# Great Glock Mod



## Rockhound (Sep 28, 2011)

A while ago I purchased a couple of law enforcement trade-in Glocks. One was a G21 and the other was a G17 (both second gen models). These were my first Glocks and I was/am very impressed with them, but that is another story. Both of these glocks had tritium night sights installed, but the tritium was spent and the sights never did glow for me. I use both of the Glocks as range guns, house guns, and would throw one or the other in the luggage when I would go on a road trip (where it is legal to do such things) for safety sake. Well, I have always struggled a little to see the sights (my eyes don't work as good as they use to - sucks getting old) when at the range punching holes in target. I toyed with the idea of replacing the sights, but I didn't want to invest the $100+ to get new tritium sights.

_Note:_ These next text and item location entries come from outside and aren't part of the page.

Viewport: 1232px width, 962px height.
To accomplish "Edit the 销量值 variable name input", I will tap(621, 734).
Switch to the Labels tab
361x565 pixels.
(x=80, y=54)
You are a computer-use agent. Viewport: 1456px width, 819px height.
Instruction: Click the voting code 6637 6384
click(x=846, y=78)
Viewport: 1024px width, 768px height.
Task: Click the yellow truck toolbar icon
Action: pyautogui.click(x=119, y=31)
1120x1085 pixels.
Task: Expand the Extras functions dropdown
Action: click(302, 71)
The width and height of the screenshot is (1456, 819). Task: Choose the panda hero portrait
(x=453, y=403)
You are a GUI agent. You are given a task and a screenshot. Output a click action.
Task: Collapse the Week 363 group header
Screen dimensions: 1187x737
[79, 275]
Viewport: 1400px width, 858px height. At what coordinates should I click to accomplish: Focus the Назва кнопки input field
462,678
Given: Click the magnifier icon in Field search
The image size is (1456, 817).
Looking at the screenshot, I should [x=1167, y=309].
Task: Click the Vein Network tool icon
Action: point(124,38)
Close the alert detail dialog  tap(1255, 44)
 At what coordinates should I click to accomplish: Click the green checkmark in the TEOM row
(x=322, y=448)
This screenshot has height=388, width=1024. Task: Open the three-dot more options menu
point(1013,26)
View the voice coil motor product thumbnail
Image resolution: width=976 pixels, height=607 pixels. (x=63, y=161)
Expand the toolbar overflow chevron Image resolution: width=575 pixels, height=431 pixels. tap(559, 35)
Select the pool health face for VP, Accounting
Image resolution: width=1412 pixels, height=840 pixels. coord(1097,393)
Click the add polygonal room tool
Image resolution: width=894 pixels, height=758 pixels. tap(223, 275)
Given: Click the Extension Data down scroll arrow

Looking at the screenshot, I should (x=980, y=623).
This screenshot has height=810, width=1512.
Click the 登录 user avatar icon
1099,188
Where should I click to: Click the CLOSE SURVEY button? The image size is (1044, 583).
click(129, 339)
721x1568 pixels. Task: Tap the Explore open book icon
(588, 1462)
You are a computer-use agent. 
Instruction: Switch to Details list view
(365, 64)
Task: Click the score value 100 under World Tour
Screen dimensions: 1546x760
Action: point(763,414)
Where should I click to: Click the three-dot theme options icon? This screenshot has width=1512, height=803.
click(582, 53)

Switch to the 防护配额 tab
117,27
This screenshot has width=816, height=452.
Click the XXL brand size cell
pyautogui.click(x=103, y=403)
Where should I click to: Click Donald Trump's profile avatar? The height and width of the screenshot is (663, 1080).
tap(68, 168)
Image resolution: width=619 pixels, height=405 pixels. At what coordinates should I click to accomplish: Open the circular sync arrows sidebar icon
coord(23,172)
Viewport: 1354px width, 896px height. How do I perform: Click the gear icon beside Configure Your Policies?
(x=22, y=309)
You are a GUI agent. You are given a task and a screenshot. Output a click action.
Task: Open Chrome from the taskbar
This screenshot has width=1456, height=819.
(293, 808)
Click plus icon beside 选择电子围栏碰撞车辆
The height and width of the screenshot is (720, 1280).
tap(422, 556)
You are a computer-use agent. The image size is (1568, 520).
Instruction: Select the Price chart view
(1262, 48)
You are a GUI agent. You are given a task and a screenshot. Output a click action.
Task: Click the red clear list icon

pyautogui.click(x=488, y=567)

I looked at the various non-tritium options and after-market sights available over about the course of a year. I finally decided on a course of action and pulled the trigger, so to speak. I decided to mod one of my Glocks, the G17. I bought a steel Glock rear sight (it looks like the plastic rear sight that comes standard on a Glock except it is steel) for about $12. I also bought a Hi-VIZ green fiber optic front sight for about $28. Total was about $40 before shipping.

Well, I installed both the front and rear sights on the G17, and what a difference!!! I do not have any problems seeing the sights anymore. Plus, getting the sights on target and lined up is much quicker now. This mod was well worth the $40! I will be doing the same thing to my G21 in the near future.

Just thought I would share.


----------



## jakeleinen1 (Jul 20, 2011)

Cool mod, but a greater Glock Mod.... 33 round mag lol


----------